* Extract:
┌──

1. This series is open to everyone who wants to truly learn and create positive dialogue that will help us educate our children on all -isms.

2. Comments will be disabled on blog posts to insure that people are not able to hide behind “anonymous” screen names. If you want to participate in the conversation, there will be a pinned thread on the Mamademics FB page each week for dialogue.

3. Comments that are blatantly rude or condescending will be removed and the poster may be blocked from leaving comments in the future.

4. Belittling of commenters will not be tolerated. We are all sharing personal experiences and they shouldn’t be invalidated in anyway.

5. That being said I encourage everyone to challenge themselves to move beyond your personal experience and ask yourself if this is something that happened due to one individual/group of people or because of a larger institution/system of oppression.

6. This one is just a suggestion, but if you’re not going to blog along with me I encourage you to purchase a journal, so you can keep track of your ideas.

I spent a lot of time trying to decide where to start with the series. It was clear to me that we needed to start with ourselves as individuals, since we’re the ones educating our children, but where? After some thought, I decided a good place to start would be with our own prejudices and where they come from, so I’m going to share the moment I realized I held a prejudice and how it pushed me to become a social justice advocate.

Prejudice can be defined as a unfavorable feeling or opinion because of race, religion, sex, etc.

└──

* Dataset excerpt:
┌──

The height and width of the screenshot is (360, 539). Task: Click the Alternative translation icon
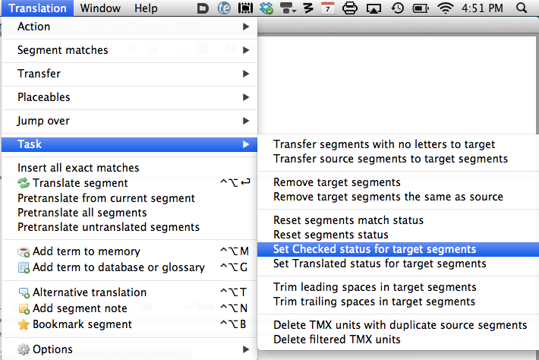pos(24,292)
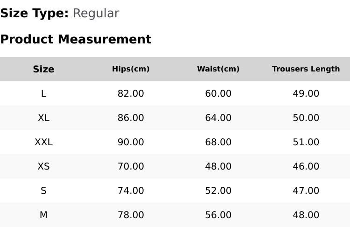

└──

* Task statement: Rewrite the series guidelines, starting with "2. Comments will" and going on through "invalidated in anyway.", changing "rude" to "hostile".

* Exercise result:
2. Comments will be disabled on blog posts to insure that people are not able to hide behind “anonymous” screen names. If you want to participate in the conversation, there will be a pinned thread on the Mamademics FB page each week for dialogue.

3. Comments that are blatantly hostile or condescending will be removed and the poster may be blocked from leaving comments in the future.

4. Belittling of commenters will not be tolerated. We are all sharing personal experiences and they shouldn’t be invalidated in anyway.